On January 25, 2012, the system’s Wi-Fi -enabled thin clients were fully tested and deployed. Erastus Mwencha, Deputy Chairperson of the AUC, was invited to test them in person. He came away impressed, and asked engineers to install the thin client software on his iPad for easy access.
On January 29, 2012, the Huawei desktop cloud was officially launched and ran smoothly during the three days of the AU Summit. Ten days later, the AUC sent a letter of appreciation to Huawei, stating that “the Commission notes with appreciation the outstanding daily cooperation between Huawei and the MIS Division of the Commission, as well as the high efficiency in execution, hard work and support by the Huawei team, thereby ensuring the deployment of the VDI system successfully in three weeks. This system has been working very well and will really help improve efficiency in conducting meetings and working method in general in the future.”

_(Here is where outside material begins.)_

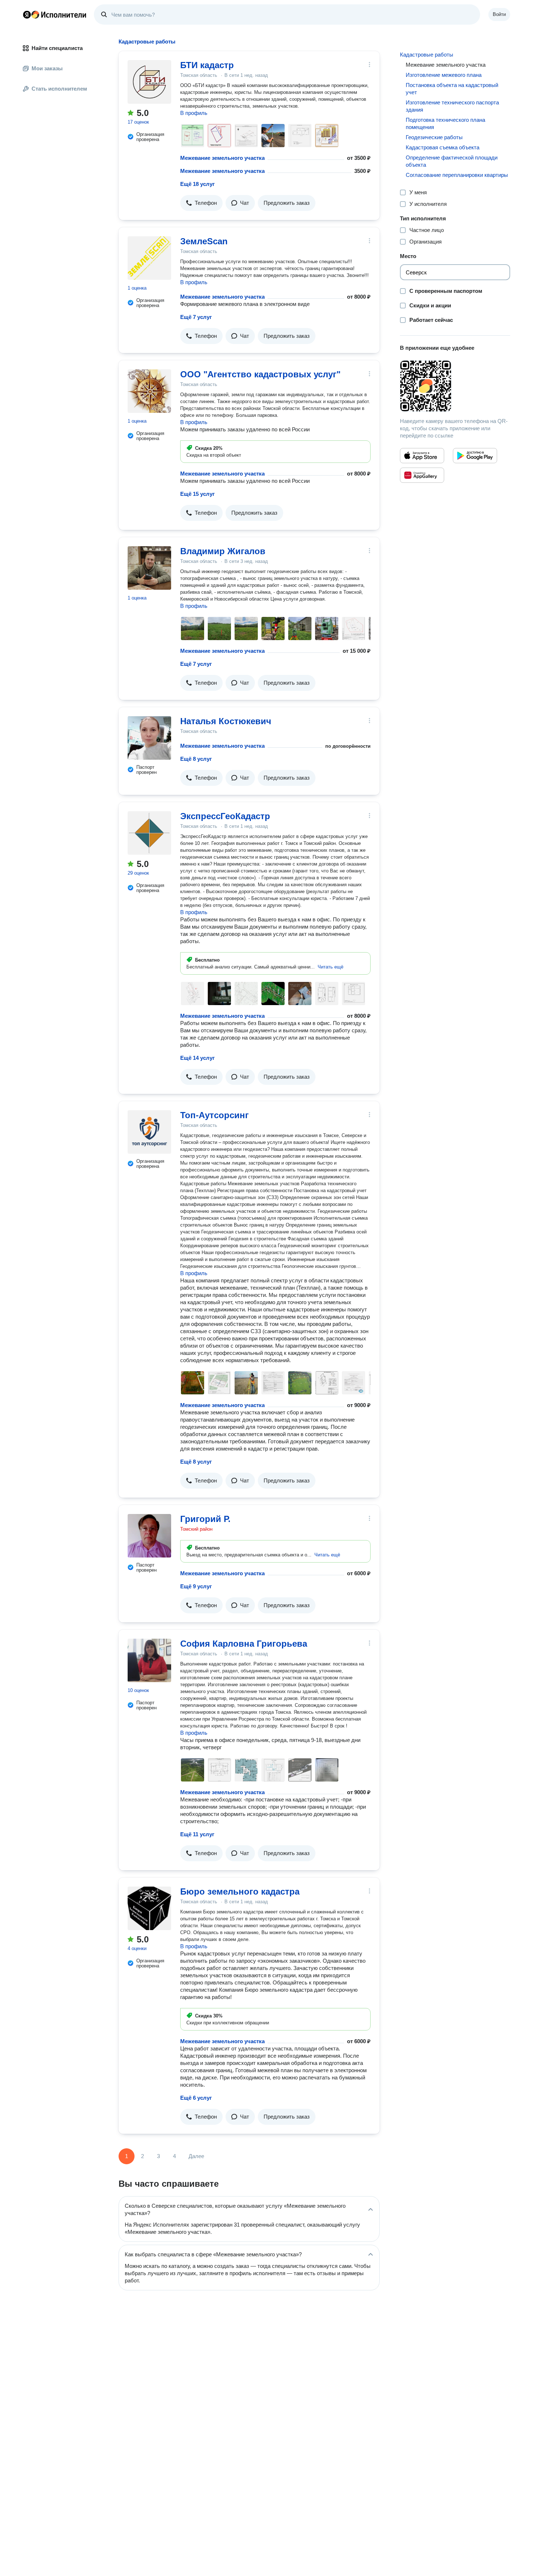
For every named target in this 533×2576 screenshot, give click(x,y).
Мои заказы (47, 68)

Huawei’s desktop cloud has also been highly recognized by the United Nations Economic Commission for Africa (ECA) during its visit to the AU Conference Center.
The AUC has been using desktop cloud for conferences, offices and daily training ever since, and is expected to expand throughout the compound. The commission is also planning to introduce cloud applications to its data centers. The AU Summit has also highly recognized the importance of ICT industry in promoting African socioeconomic development. As a key ICT partner of the AUC, Huawei will continue its support and effort to help the AUC promote its ICT infrastructure.